Voice/Vision Holocaust Survivor Oral History Archive

Erna Blitzer Gorman - April 26, 1984

Death of Mother

Then we came um, then the war sort of quieted down. It, it was away, further, I mean. There weren't as many people around us anymore. Maybe people went to their different places, different ci... I don't know, but I don't see too many people anymore around us. But we were still with the Russians. But anyhow, when there was a... Then there was one raid, that's when it happened, that's right. Then there was an airplane raid or something. Um, okay so we were, we were on the road and, I don't know, there was confusion.

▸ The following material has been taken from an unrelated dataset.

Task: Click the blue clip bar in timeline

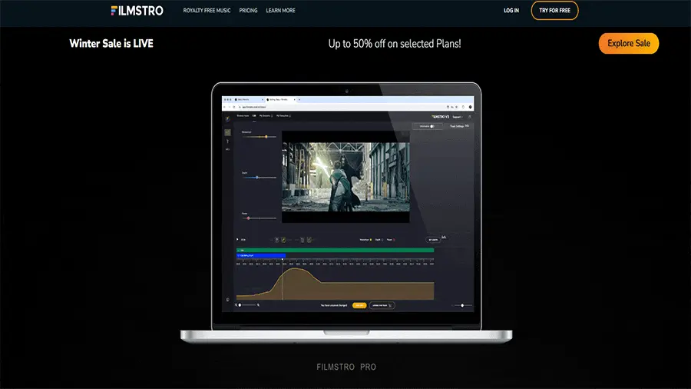Action: click(261, 255)
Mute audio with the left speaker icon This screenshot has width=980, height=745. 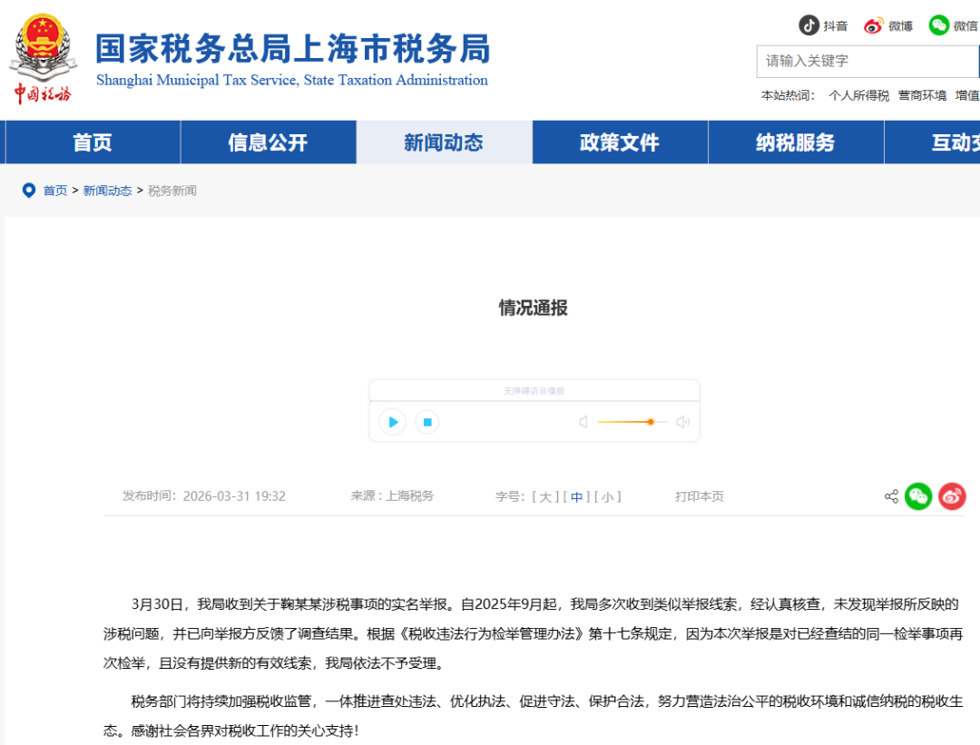click(583, 422)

But right then um, right after that um, my mother was taken away, um.... See I always thought, I see blood and I, I cannot associated blood with anything. And I always thought that my mother was hit then. Whether it was by a gunshot or by shrapnel or of a bomb, I don't know. But I... That was always there. But my sister this last--after I made the tape--when I talked to my sister she, she said she was not hit. But right then, they took my mother to, whether it was a hospital or a um, or, or a infirmary, I don't know. But um, then my father stayed with her and, and the truck took us back to the camp, wherever we were. And I don't know how many days went by, whether it was days or whether it was a week, I don't, I don't know. And she, she seemed to be, I, I thought she was doing okay, but then my father came and took us there to see, she was on a bed, she was dying.